> _Assignment_: Type out all the records again exactly.

++++++++++++++++++++

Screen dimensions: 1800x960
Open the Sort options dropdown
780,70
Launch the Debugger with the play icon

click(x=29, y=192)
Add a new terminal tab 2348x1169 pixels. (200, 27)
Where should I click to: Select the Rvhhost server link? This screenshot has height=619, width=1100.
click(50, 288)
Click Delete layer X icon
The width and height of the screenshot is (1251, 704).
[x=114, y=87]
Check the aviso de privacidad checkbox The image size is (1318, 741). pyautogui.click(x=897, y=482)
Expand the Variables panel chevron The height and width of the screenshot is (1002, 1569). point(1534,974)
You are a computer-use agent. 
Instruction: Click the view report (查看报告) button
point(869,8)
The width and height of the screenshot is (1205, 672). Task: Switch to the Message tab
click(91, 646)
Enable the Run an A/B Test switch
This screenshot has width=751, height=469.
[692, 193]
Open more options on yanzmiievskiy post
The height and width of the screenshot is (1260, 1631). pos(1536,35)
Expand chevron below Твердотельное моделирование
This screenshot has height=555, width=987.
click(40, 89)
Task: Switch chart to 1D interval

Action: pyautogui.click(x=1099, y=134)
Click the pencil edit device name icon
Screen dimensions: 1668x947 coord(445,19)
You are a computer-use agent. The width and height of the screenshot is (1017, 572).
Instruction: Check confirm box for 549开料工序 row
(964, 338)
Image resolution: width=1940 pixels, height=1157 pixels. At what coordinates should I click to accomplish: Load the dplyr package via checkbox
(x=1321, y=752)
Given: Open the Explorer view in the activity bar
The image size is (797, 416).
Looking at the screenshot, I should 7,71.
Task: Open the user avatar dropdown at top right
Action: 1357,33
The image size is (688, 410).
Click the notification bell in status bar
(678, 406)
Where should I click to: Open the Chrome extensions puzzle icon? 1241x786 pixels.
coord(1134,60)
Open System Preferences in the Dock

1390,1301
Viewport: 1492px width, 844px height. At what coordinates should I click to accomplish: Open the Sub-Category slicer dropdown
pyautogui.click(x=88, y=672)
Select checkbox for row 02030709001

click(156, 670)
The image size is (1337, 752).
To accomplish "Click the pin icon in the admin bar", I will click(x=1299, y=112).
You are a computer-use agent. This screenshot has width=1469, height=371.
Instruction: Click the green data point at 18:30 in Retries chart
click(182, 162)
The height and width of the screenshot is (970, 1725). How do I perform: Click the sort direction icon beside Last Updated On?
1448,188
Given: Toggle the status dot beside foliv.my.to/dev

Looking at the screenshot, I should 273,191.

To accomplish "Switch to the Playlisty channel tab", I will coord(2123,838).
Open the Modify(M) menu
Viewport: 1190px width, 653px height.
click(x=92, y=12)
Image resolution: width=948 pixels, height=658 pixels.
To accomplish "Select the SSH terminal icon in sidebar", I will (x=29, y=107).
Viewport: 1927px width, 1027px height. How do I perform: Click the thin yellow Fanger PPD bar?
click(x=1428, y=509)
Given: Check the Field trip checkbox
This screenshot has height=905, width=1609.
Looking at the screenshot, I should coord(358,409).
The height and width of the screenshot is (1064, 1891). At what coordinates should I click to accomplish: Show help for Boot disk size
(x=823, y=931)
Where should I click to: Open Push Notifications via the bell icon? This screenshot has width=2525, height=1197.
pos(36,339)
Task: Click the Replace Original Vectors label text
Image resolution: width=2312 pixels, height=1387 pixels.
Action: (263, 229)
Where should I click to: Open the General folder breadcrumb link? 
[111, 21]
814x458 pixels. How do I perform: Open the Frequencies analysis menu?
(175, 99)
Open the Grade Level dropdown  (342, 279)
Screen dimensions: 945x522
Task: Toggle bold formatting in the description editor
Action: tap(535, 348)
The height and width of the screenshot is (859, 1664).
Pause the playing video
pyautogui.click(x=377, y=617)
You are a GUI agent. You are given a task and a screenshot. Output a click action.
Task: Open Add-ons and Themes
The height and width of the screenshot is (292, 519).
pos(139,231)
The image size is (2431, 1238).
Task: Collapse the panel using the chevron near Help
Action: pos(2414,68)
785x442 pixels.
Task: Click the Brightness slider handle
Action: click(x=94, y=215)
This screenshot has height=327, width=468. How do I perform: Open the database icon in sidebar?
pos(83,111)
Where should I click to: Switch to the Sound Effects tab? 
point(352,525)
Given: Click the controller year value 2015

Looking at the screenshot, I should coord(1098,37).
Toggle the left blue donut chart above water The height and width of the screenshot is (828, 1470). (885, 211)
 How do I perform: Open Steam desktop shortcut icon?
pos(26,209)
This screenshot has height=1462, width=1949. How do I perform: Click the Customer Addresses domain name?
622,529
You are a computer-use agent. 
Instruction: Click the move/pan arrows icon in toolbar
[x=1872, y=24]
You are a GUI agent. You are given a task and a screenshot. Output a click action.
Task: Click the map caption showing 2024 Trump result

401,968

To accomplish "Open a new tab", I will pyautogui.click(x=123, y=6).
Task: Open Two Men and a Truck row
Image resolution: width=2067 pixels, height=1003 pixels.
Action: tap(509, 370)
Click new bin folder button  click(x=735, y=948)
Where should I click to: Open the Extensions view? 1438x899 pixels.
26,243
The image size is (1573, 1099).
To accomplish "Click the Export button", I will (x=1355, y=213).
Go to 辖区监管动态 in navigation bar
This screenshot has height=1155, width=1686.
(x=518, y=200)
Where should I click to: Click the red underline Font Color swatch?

++++++++++++++++++++

> _Result_:
Screen dimensions: 1800x960
Open the Sort options dropdown
780,70
Launch the Debugger with the play icon

click(x=29, y=192)
Add a new terminal tab 2348x1169 pixels. (200, 27)
Where should I click to: Select the Rvhhost server link? This screenshot has height=619, width=1100.
click(50, 288)
Click Delete layer X icon
The width and height of the screenshot is (1251, 704).
[x=114, y=87]
Check the aviso de privacidad checkbox The image size is (1318, 741). pyautogui.click(x=897, y=482)
Expand the Variables panel chevron The height and width of the screenshot is (1002, 1569). point(1534,974)
You are a computer-use agent. 
Instruction: Click the view report (查看报告) button
point(869,8)
The width and height of the screenshot is (1205, 672). Task: Switch to the Message tab
click(91, 646)
Enable the Run an A/B Test switch
This screenshot has width=751, height=469.
[692, 193]
Open more options on yanzmiievskiy post
The height and width of the screenshot is (1260, 1631). pos(1536,35)
Expand chevron below Твердотельное моделирование
This screenshot has height=555, width=987.
click(40, 89)
Task: Switch chart to 1D interval

Action: pyautogui.click(x=1099, y=134)
Click the pencil edit device name icon
Screen dimensions: 1668x947 coord(445,19)
You are a computer-use agent. The width and height of the screenshot is (1017, 572).
Instruction: Check confirm box for 549开料工序 row
(964, 338)
Image resolution: width=1940 pixels, height=1157 pixels. At what coordinates should I click to accomplish: Load the dplyr package via checkbox
(x=1321, y=752)
Given: Open the Explorer view in the activity bar
The image size is (797, 416).
Looking at the screenshot, I should 7,71.
Task: Open the user avatar dropdown at top right
Action: 1357,33
The image size is (688, 410).
Click the notification bell in status bar
(678, 406)
Where should I click to: Open the Chrome extensions puzzle icon? 1241x786 pixels.
coord(1134,60)
Open System Preferences in the Dock

1390,1301
Viewport: 1492px width, 844px height. At what coordinates should I click to accomplish: Open the Sub-Category slicer dropdown
pyautogui.click(x=88, y=672)
Select checkbox for row 02030709001

click(156, 670)
The image size is (1337, 752).
To accomplish "Click the pin icon in the admin bar", I will click(x=1299, y=112).
You are a computer-use agent. This screenshot has width=1469, height=371.
Instruction: Click the green data point at 18:30 in Retries chart
click(182, 162)
The height and width of the screenshot is (970, 1725). How do I perform: Click the sort direction icon beside Last Updated On?
1448,188
Given: Toggle the status dot beside foliv.my.to/dev

Looking at the screenshot, I should 273,191.

To accomplish "Switch to the Playlisty channel tab", I will coord(2123,838).
Open the Modify(M) menu
Viewport: 1190px width, 653px height.
click(x=92, y=12)
Image resolution: width=948 pixels, height=658 pixels.
To accomplish "Select the SSH terminal icon in sidebar", I will (x=29, y=107).
Viewport: 1927px width, 1027px height. How do I perform: Click the thin yellow Fanger PPD bar?
click(x=1428, y=509)
Given: Check the Field trip checkbox
This screenshot has height=905, width=1609.
Looking at the screenshot, I should coord(358,409).
The height and width of the screenshot is (1064, 1891). At what coordinates should I click to accomplish: Show help for Boot disk size
(x=823, y=931)
Where should I click to: Open Push Notifications via the bell icon? This screenshot has width=2525, height=1197.
pos(36,339)
Task: Click the Replace Original Vectors label text
Image resolution: width=2312 pixels, height=1387 pixels.
Action: (263, 229)
Where should I click to: Open the General folder breadcrumb link? 
[111, 21]
814x458 pixels. How do I perform: Open the Frequencies analysis menu?
(175, 99)
Open the Grade Level dropdown  (342, 279)
Screen dimensions: 945x522
Task: Toggle bold formatting in the description editor
Action: tap(535, 348)
The height and width of the screenshot is (859, 1664).
Pause the playing video
pyautogui.click(x=377, y=617)
You are a GUI agent. You are given a task and a screenshot. Output a click action.
Task: Open Add-ons and Themes
The height and width of the screenshot is (292, 519).
pos(139,231)
The image size is (2431, 1238).
Task: Collapse the panel using the chevron near Help
Action: pos(2414,68)
785x442 pixels.
Task: Click the Brightness slider handle
Action: click(x=94, y=215)
This screenshot has height=327, width=468. How do I perform: Open the database icon in sidebar?
pos(83,111)
Where should I click to: Switch to the Sound Effects tab? 
point(352,525)
Given: Click the controller year value 2015

Looking at the screenshot, I should coord(1098,37).
Toggle the left blue donut chart above water The height and width of the screenshot is (828, 1470). (885, 211)
 How do I perform: Open Steam desktop shortcut icon?
pos(26,209)
This screenshot has height=1462, width=1949. How do I perform: Click the Customer Addresses domain name?
622,529
You are a computer-use agent. 
Instruction: Click the move/pan arrows icon in toolbar
[x=1872, y=24]
You are a GUI agent. You are given a task and a screenshot. Output a click action.
Task: Click the map caption showing 2024 Trump result

401,968

To accomplish "Open a new tab", I will pyautogui.click(x=123, y=6).
Task: Open Two Men and a Truck row
Image resolution: width=2067 pixels, height=1003 pixels.
Action: tap(509, 370)
Click new bin folder button  click(x=735, y=948)
Where should I click to: Open the Extensions view? 1438x899 pixels.
26,243
The image size is (1573, 1099).
To accomplish "Click the Export button", I will (x=1355, y=213).
Go to 辖区监管动态 in navigation bar
This screenshot has height=1155, width=1686.
(x=518, y=200)
Where should I click to: Click the red underline Font Color swatch?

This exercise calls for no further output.